> _Task prompt_
Each entry below should be given again exactly; the pictures stay out.

Records from a data collection:
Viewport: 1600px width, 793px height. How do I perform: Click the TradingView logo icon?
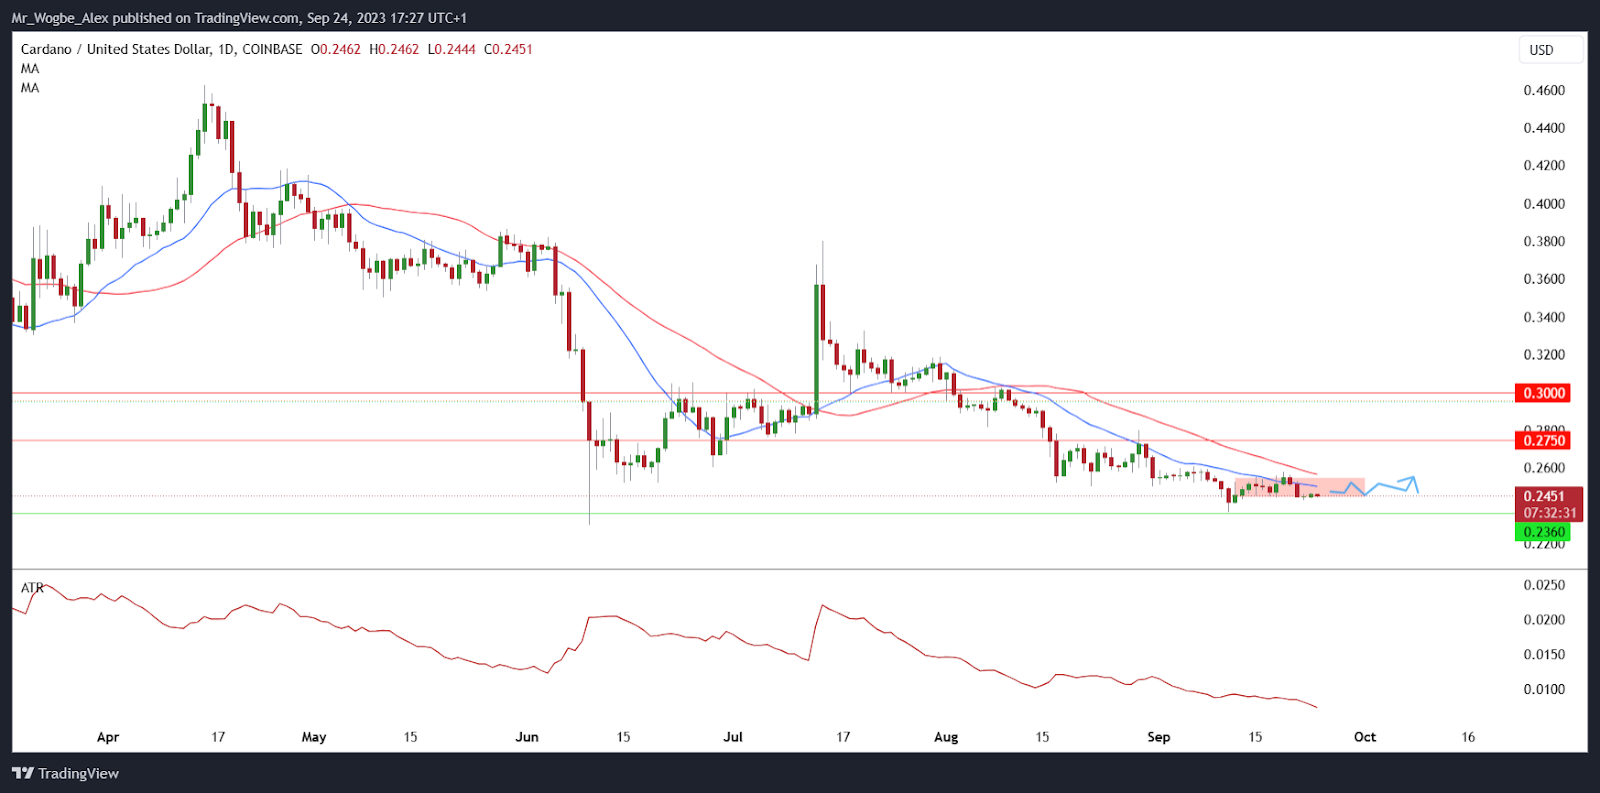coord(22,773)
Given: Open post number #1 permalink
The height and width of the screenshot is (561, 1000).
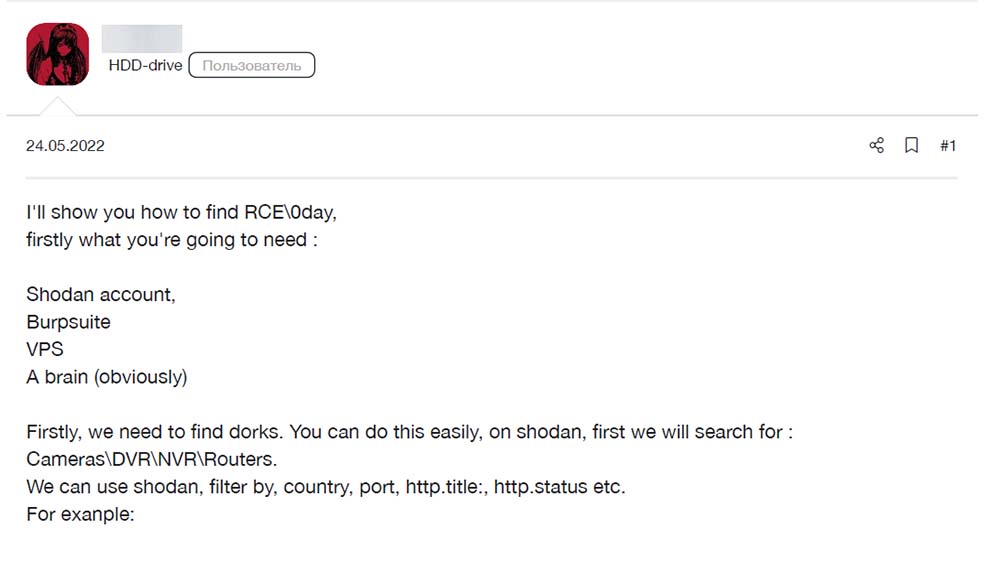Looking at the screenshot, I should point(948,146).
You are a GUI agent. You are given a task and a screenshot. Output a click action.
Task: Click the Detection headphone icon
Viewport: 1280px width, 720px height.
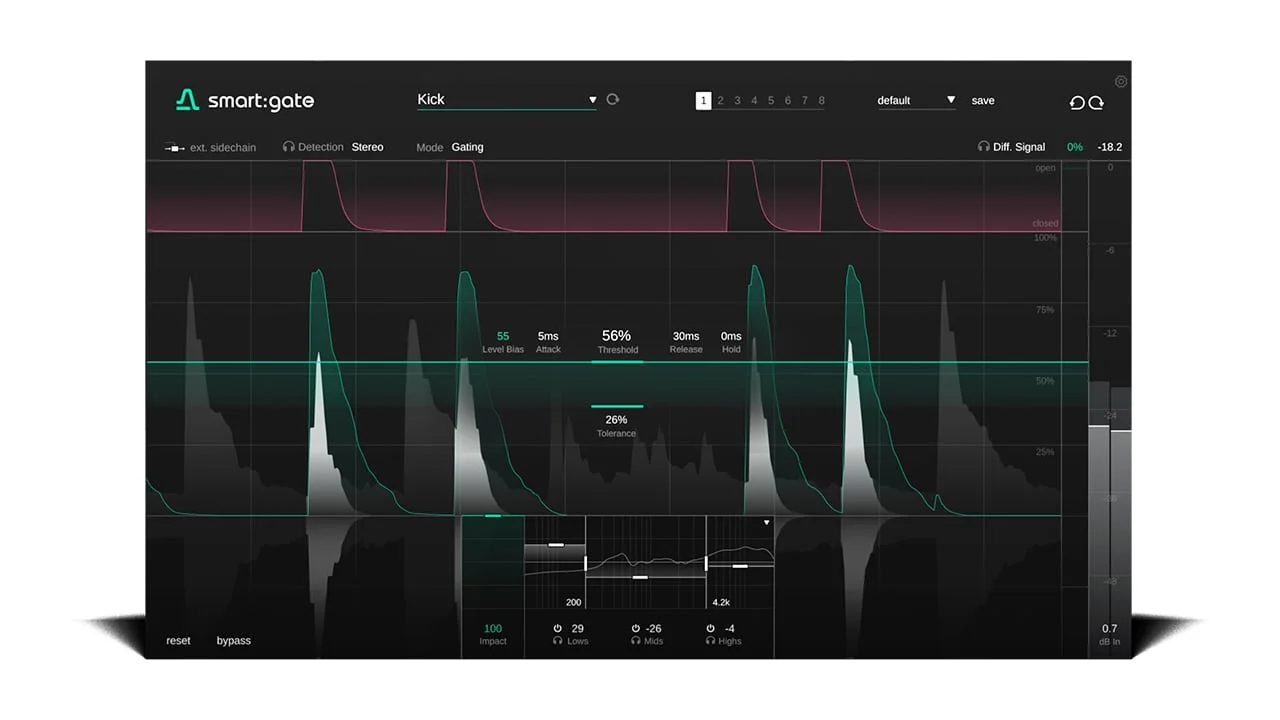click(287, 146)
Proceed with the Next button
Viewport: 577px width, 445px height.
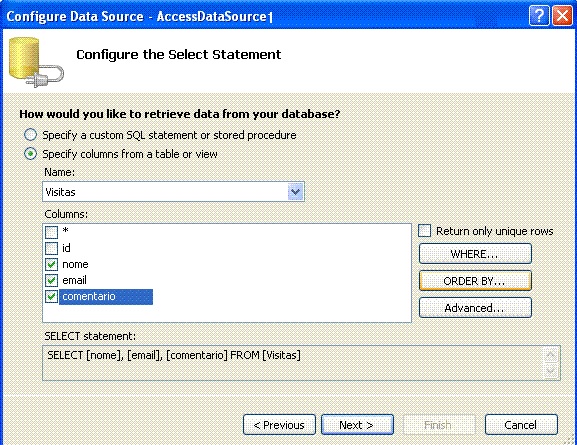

> _Response_
Viewport: 1600px width, 793px height. How do I perform: Click the TradingView logo icon?
coord(22,773)
Given: Open post number #1 permalink
The height and width of the screenshot is (561, 1000).
Looking at the screenshot, I should point(948,146).
You are a GUI agent. You are given a task and a screenshot. Output a click action.
Task: Click the Detection headphone icon
Viewport: 1280px width, 720px height.
click(287, 146)
Proceed with the Next button
Viewport: 577px width, 445px height.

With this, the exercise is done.